Hi, I have started working on an app that will work long term. It will be powered by a battery that will be recharged from the grid/solar panel. So unless there is some problem, the app can run for up to a few years.

The processes will be queued using millis() function. This is where the overflow problem occurs. So I was looking for a solution and I found actually a very simple one.
Instead of:

if(lastJob + 2000 <= millis()){

Use:

if ((unsigned long)(millis() - lastJob) > 2000){

Which I verified with this dump:

if ((unsigned long)(millis() - lastJob) > 2000)
  {
    Serial.print(millis() - lastJob);
    Serial.print("/");
    Serial.println(millis());
    lastJob = millis();
  }

And I guess it works, but I wonder how it's really going to be in the long run. The millis() method did once reach its limit based on the data type.

Or am I understanding the whole thing wrong?

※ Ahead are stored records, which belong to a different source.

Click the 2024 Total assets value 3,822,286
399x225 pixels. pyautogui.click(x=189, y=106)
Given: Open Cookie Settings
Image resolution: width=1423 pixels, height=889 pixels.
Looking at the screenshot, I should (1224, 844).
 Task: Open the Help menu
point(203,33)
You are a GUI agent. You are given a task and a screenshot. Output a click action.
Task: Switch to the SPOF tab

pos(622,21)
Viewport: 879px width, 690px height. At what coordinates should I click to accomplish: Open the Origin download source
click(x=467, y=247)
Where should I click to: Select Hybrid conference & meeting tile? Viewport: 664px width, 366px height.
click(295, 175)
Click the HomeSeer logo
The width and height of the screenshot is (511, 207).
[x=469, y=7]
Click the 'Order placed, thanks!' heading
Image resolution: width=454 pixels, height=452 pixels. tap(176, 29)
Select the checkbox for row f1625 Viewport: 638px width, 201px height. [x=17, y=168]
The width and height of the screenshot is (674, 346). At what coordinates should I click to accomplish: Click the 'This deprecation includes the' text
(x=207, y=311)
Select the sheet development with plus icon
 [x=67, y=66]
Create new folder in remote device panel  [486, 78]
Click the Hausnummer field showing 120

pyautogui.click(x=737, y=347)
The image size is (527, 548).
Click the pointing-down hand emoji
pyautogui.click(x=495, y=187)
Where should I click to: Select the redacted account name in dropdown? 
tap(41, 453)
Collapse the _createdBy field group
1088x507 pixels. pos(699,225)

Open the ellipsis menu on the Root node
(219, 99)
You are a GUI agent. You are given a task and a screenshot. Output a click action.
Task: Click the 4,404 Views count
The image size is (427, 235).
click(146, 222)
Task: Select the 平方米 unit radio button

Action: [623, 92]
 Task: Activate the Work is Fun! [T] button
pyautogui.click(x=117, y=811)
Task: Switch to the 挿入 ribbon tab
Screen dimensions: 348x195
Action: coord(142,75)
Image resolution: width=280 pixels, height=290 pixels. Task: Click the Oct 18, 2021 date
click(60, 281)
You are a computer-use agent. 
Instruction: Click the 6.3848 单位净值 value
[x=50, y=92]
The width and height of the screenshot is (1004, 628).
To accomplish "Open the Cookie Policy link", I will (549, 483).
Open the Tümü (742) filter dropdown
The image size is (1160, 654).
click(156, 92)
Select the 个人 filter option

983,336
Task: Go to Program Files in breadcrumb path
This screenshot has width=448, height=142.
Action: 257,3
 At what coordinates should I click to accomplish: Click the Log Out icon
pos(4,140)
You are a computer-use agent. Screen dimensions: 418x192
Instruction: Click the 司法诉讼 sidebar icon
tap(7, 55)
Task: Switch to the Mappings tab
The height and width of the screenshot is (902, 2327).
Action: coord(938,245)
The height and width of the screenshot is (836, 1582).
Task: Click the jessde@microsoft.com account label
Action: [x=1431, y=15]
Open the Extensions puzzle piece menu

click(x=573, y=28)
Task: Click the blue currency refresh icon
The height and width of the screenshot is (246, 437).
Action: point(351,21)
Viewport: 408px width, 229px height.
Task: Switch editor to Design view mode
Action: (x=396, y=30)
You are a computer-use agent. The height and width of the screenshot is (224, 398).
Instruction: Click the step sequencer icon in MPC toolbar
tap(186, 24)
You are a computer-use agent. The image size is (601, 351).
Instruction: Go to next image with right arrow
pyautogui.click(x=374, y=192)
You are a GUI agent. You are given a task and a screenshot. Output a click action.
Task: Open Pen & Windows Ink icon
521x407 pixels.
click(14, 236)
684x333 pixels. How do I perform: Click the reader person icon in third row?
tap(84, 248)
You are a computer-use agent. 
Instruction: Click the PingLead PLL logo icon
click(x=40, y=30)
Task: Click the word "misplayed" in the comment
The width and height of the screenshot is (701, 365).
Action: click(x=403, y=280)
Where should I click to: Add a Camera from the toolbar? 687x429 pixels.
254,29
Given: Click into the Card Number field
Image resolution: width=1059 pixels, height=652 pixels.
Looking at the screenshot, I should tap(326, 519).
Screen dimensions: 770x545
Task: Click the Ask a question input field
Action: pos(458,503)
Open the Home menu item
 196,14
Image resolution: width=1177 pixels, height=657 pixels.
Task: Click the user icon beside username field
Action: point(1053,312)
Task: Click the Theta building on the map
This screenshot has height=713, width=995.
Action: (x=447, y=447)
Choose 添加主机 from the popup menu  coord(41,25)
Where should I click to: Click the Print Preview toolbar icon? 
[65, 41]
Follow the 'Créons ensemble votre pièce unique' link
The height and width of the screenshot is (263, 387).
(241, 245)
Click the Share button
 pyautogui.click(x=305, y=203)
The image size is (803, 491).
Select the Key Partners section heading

if you do it like demonstrated in the "Blink Without Delay" example the rollover is no problem.

The cast to 'unsigned long' is not needed. The millis() function returns 'unsigned long' and 'lastjob', which SHOULD be 'unsigned long' will get promoted to 'unsigned long' if it is some other integer type.

Accelerated quick test ...

void setup() {
  Serial.begin(115200);
  uint32_t ms = 0xFFFFFFFC;
  for (int i = 0; i < 10; i++) {
    Serial.print((ms + i) - ms);
    Serial.print("/");
    Serial.println(ms + i);
  }
}

void loop() {
}

The subtraction method will definitely work. If I switch my Casio calculator into hex mode, and enter 10 - FFF0 = I get 20. Well actually I get FFFF0020, but an unsigned long only has the four least significant bytes.